To put the media crush, the national mania in perspective, the Warriors issued more credentials for Win 73 than for any game in the conference finals last season.

So, here's a question. What's so good about this Warriors team aside from the obvious fact that it's so good?

Try these.

Stephen Curry, their superstar, is a regular person. He is normal, including his size. Just plain normal. If you saw him at the Safeway vegetable department without knowing who he is, you wouldn't think, “Now, that's a basketball player.” Run into Festus Ezeli and you'd have a pretty good idea he might play hoops.

Here is Kerr on Curry, specifically on why fans go gaga over him.

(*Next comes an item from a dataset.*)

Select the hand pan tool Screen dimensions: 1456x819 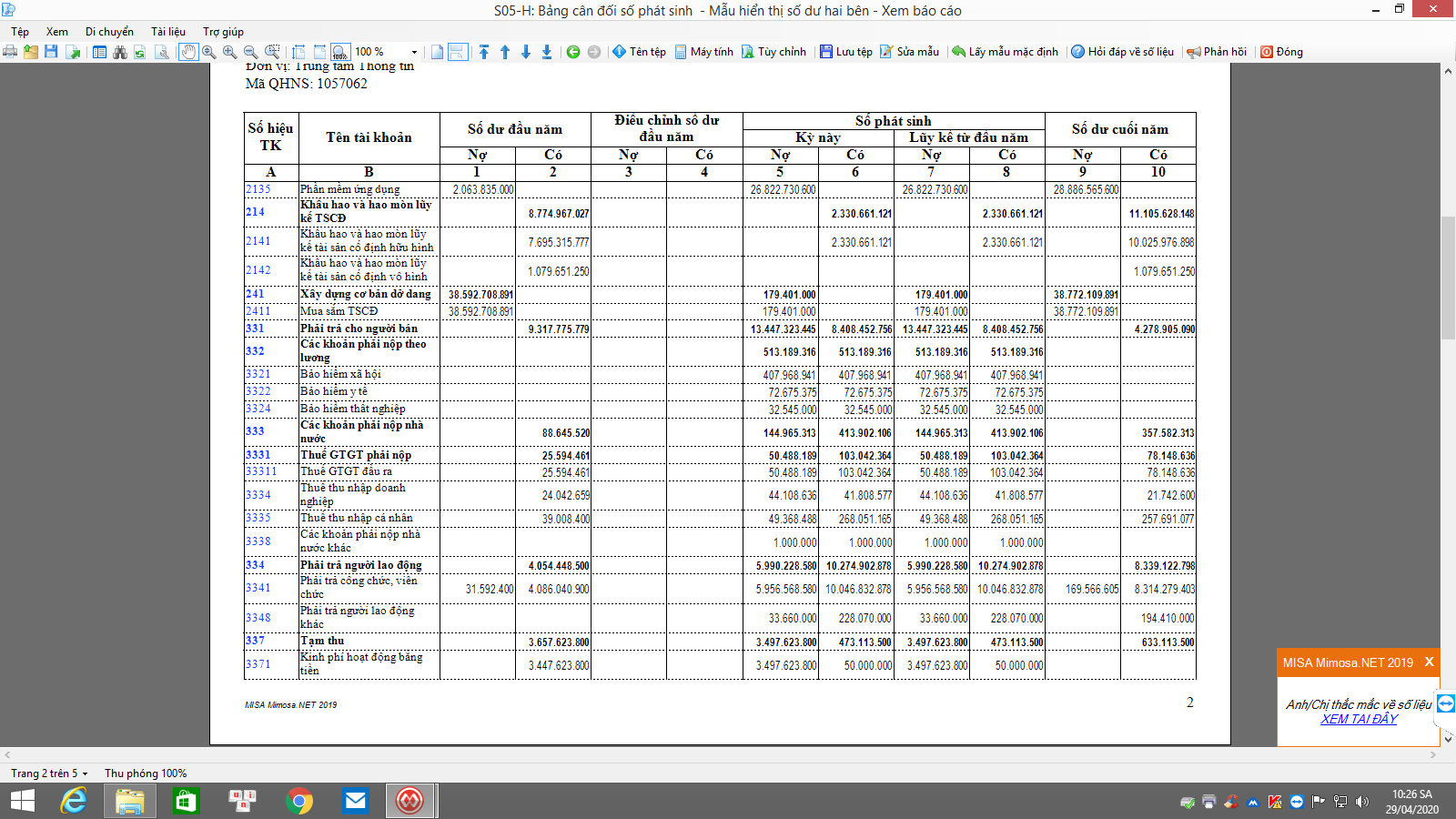pos(187,52)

“Stephen Curry does not dominate through intimidation. He dominates through skill and he looks like he could be your little brother. That's very different. Most dominant players are physical specimens, intimidating forces. I think fans can identify with Steph in particular. He's the leader of our group, of course.”

That means a superstar doesn't have to be a giant anymore. He can be regular. He can be you and me - if we could shoot and run and pass behind our backs and drive the hoop and score from downtown.

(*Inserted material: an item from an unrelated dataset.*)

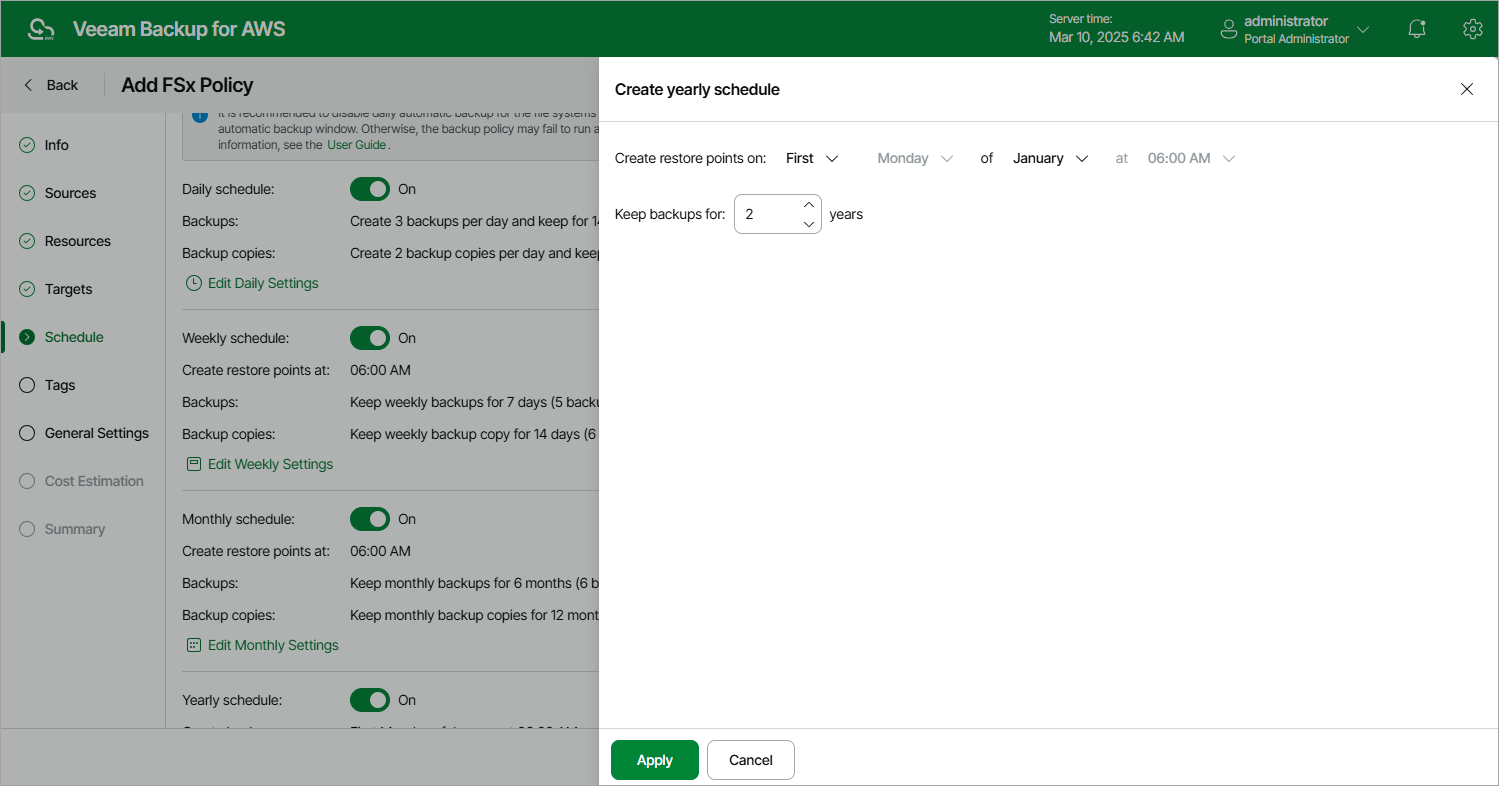Open the First occurrence dropdown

Curry has changed the game. Well, he took advantage of a change. The NBA has gone 3-point loony and Curry is the best 3-point shooter on Earth. The best there ever was. He holds the all-time, single-season record for 3s, set it Wednesday night - 402.

“He just obliterated the last record,” Kerr said. The last record was Curry's - 286.

Curry is a one-man NBA revolution. Before the game, Memphis coach Dave Joerger, his voice filled with awe, said, “The last couple of years, it's Stephen Curry's league.”

No one can disagree. Got that, LeBron James?

And then there's Klay Thompson. Great defender. Great 3-point shooter. He is quiet and self-effacing, shuns publicity, turns his eyes downward if media rush to him. He's shy, not standoffish. And he and Curry are the best-shooting backcourt of all time. Sorry, Walt Frazier and Earl Monroe.

And then there's Draymond Green. Heart of the team. Well, this great team has a collective heart. Maybe he's the fist. He is the fist who wallops the opponent and keeps his teammates angry and competitive and ready even on, say, a Tuesday night in Milwaukee.

He, too, has revolutionized basketball. Consider this. He is a power forward. In basketball numerology he is a 4. But he has changed the template of 4. He dribbles the ball up the court like a 1, the point guard. He takes 3-pointers like a 3, the small forward. Or he plays center, the 5, and often does when the Warriors go small and run opponents senseless. And he can guard positions 1 through 5. This is revolutionary.

Some of this Warriors stuff no one has seen before. And I haven't mentioned Andre Iguodala or Andrew Bogut or Harrison Barnes.

Which brings us back to reality. The Warriors have two months of basketball left. Two months if they write the right script.

“Nothing is guaranteed,” Kerr warned. Being the head coach. Getting all serious and sober. Laying down the law to his players. We respect that.